Geared up: Calgary pilot program pedaled to city high schoolers

There was only one bike rack at Dr. E.P. Scarlett before the Bike Calgary pilot program. CONTRIBUTED

Bike Calgary is hoping to make biking to school a student trend this winter at E.P. Scarlett High school.

On Tuesday, Bike Calgary announced the Bike to School pilot project at E.P. Scarlett.

According to project lead Laura Shutiak, just 10 of E.P. Scarlett’s more than 1,500 students ride a bike to school regularly, despite 85 per cent of them owning a bike. Bike to School aims to increase that tenfold, to 100, by spring.

Shutiak, the school council chair at E.P. Scarlett, said she had been thinking about the idea since her now-university-aged son could not safely bike to school in Grade 3.

But she didn’t find an opportunity to see it through until the COVID-19 pandemic.

“I realized that high schools were a real opportunity, because there literally wasn’t anything being done on this in this realm at high school,” Shutiak said.

Give us school credit, we’ll give it a shot

A Zoom call with a leadership class at E.P. Scarlett encouraged her, with the students showing enthusiasm and offering suggestions. A student survey showed almost 30 per cent would consider riding to school; 60 per cent if they could get credit in physical education.

“It’s basically the kids telling us what the boundaries are and us breaking them down,” Shutiak said.

Apart from her connections there, E.P. Scarlett made an ideal target because of its lack of bike infrastructure. The single main access road to the school makes for congested traffic.

However, a more pressing issue was just a single bike rack at the school. Bike to School made this its first order of business, with two volunteers adding loaner bike racks.

A donated container from the C-Can Store will also provide weatherproof secure storage for the approximately 30 bikes donated by Two Wheel View and others.

“That’s the problem at almost every school, that there’s not a lot of secure places to put them,” Shutiak said.

“I didn’t want to encourage kids to ride their bikes, until I got the bike racks.”

This meant the launch had to be delayed until winter — not exactly prime cycling season.

But Shutiak and Bike Calgary, who became “instant partners” when she pitched the idea, are undeterred.

Shutiak hopes to eventually expand the program to all high schools in Calgary.

Filling 5A gaps outside the downtown

For Bike Calgary president Pete Spearing, Bike to School “complements” their effort to fill biking infrastructure gaps outside downtown via the 5A Network Phase 1 plan — something Bike Calgary will be “heavily advocating” during the City’s budget debate this week.

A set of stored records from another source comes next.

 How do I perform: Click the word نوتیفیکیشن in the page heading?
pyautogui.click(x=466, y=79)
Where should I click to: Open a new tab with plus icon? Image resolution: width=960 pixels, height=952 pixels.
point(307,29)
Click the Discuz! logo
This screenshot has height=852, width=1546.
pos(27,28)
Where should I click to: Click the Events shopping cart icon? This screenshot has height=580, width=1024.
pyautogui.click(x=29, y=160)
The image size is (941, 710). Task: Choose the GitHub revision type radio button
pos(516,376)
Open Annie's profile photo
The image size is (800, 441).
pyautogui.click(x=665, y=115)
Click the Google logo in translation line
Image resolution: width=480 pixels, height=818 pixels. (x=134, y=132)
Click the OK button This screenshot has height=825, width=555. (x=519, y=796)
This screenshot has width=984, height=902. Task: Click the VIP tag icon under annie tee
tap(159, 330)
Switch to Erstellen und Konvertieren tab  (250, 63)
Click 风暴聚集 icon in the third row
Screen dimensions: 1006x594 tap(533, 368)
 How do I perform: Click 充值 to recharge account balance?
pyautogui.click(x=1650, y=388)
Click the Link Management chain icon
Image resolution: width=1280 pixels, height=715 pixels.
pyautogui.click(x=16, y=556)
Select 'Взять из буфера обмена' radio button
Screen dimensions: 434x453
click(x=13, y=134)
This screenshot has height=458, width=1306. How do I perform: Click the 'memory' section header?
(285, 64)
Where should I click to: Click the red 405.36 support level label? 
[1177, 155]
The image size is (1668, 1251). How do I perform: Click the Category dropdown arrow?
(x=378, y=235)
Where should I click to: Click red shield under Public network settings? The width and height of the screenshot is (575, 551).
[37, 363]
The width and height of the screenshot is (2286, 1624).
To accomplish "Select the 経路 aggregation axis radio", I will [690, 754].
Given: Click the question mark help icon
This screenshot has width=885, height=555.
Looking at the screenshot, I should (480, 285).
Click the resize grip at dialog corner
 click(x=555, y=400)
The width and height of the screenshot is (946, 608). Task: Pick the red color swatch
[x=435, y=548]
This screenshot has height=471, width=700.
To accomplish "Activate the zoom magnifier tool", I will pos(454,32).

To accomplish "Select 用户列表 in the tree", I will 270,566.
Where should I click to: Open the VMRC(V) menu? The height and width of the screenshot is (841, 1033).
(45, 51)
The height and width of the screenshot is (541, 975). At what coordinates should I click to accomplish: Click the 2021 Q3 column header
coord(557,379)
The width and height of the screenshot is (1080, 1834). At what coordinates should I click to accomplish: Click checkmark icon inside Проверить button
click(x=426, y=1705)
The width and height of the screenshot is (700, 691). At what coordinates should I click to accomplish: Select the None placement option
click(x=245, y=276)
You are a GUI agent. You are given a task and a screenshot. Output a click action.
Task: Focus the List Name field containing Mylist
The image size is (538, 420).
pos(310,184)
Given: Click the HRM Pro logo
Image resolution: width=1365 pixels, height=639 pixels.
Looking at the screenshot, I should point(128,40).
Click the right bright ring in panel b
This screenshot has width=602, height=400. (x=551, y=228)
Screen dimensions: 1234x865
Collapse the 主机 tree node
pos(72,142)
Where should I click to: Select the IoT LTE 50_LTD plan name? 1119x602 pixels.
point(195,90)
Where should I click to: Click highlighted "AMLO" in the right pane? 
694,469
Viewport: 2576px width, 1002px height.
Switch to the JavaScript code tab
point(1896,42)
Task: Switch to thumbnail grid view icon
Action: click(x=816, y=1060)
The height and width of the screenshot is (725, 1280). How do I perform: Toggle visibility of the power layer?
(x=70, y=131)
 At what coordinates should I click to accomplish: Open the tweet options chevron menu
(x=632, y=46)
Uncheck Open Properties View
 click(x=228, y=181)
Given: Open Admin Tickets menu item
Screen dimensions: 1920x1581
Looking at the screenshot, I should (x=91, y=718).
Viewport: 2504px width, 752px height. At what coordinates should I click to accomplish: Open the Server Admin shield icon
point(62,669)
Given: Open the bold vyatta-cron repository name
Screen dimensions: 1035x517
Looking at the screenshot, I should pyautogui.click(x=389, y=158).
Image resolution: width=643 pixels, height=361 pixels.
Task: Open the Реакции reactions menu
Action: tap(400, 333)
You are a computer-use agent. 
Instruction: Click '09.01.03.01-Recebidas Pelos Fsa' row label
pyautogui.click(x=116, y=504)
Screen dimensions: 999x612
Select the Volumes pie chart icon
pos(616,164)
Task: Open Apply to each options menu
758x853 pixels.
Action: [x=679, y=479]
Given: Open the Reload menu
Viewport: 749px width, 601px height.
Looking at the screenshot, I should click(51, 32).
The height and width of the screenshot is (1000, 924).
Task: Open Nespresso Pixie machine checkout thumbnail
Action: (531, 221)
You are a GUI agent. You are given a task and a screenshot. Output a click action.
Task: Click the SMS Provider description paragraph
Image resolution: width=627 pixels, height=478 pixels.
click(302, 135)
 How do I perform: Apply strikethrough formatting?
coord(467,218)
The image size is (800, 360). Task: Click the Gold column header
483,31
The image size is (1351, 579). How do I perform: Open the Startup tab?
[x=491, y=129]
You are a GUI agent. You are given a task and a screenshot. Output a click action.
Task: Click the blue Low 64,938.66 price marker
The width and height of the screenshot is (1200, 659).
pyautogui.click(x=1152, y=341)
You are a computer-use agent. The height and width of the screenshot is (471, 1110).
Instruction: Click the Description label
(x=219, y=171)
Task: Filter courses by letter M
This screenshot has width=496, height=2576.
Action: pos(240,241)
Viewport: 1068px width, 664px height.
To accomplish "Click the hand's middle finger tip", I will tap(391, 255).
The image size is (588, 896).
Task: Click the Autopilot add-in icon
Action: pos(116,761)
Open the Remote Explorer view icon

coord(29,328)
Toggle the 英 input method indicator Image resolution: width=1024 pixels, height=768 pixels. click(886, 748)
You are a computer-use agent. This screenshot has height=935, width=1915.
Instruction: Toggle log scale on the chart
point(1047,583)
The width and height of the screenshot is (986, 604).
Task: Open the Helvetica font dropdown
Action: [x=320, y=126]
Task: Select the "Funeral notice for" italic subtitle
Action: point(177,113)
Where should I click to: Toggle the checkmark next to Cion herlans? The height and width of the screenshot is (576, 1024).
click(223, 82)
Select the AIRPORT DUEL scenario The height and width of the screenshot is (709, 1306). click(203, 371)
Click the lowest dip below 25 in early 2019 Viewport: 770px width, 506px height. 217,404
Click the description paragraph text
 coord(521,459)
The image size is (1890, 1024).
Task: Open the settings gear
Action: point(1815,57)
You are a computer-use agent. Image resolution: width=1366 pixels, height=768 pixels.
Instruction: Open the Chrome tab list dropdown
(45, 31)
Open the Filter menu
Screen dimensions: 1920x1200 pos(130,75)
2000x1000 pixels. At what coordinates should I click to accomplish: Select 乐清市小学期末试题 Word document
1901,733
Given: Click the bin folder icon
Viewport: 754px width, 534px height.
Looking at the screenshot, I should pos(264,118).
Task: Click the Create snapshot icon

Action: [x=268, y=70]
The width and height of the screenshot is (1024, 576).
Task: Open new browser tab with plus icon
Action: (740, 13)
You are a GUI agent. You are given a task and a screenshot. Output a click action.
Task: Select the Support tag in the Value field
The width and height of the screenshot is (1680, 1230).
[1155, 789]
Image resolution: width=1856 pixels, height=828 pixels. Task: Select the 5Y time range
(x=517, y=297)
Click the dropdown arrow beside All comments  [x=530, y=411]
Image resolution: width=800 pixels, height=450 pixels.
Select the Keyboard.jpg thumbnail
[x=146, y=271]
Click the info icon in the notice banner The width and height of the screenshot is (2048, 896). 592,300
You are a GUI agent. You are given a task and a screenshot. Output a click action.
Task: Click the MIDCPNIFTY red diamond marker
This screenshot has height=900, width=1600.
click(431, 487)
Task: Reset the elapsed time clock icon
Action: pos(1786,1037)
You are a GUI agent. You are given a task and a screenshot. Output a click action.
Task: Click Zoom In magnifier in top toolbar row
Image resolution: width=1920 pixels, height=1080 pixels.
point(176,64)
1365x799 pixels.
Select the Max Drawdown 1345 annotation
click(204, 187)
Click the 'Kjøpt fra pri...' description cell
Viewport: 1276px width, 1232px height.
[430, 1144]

A volunteer will examine the “critically important” infrastructure surrounding the school, Spearing said. The student survey revealed that many students living within biking distance didn’t know which route to take.

“Obviously we need to provide routes for it, but fundamentally this is geared around providing the bike,” Spearing said.

If the pilot program succeeds, Bike to School will need further grant money, having spent “less than $200” so far, according to Shutiak. Even at this early stage, the project is looking at several different granting agencies.

“Parents are just crazy, super supportive…I think it could make a huge difference to those kids, their mental health, their physical health,” Shutiak said.

“That’s a lot of car traffic that is down, a lot of kids that aren’t on buses and catching or spreading COVID.”